Quoted passage:
Dennett mocks those who say that life without faith has no meaning as "believers in belief". Yet he displays a zealous faith in unbelief that is far more inimical to doubt, and there is more scepticism in a single line of the [Blaise Pascal’s] Pensees than in the whole of Dennett's leaden tome.
Breaking the Spell approaches its subject with a relentless, simple-minded cleverness that precludes anything like profundity, and much of it seems designed to demonstrate the author's intellectual ingenuity rather than to advance the reader's understanding…
When Dennett delivers on the promise of the book - a naturalistic explanation of religion - the result is embarrassingly naïve.
Even Sam Harris, the Buddhist/mystic/atheist who does not like the term “Buddhist,” “mystic” or “atheist,” whose pursuit of Buddhist atheist mysticism is not approved of by other New Atheist, such as Richard Dawkins, promulgates just that: a strictly materialistic form of meditation (which is actually more in keeping with Buddhism’s atheistic roots).

Dataset content:

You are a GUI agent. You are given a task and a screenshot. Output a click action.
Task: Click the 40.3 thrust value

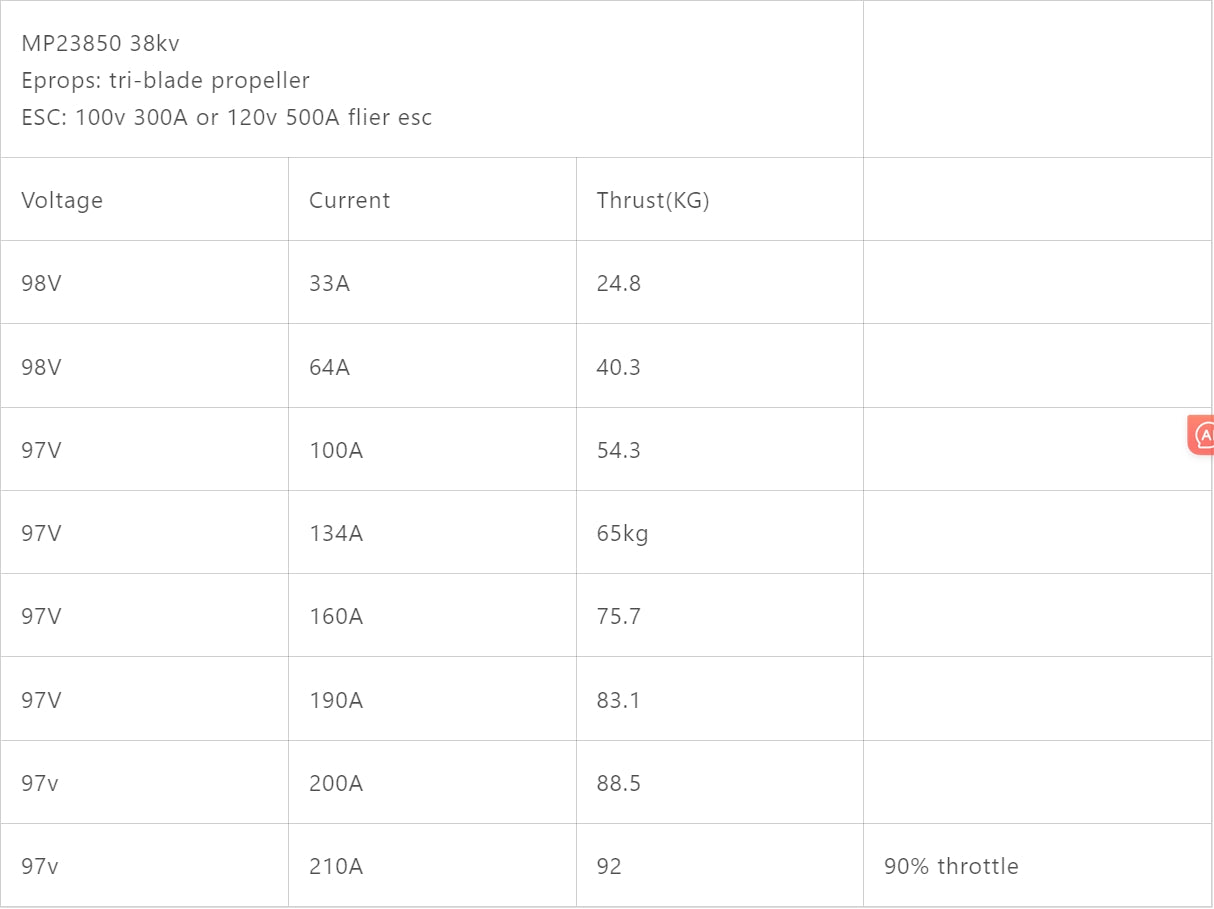point(618,367)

Directives:
A) Return everything in the critique of Dennett from "Dennett mocks those" down to "Dennett's leaden tome.", copied word for word.
B) In the critique of Dennett, whom does Dennett mock as "believers in belief"?

Answers per task:
A)
Dennett mocks those who say that life without faith has no meaning as "believers in belief". Yet he displays a zealous faith in unbelief that is far more inimical to doubt, and there is more scepticism in a single line of the [Blaise Pascal’s] Pensees than in the whole of Dennett's leaden tome.

B) Those who say that life without faith has no meaning.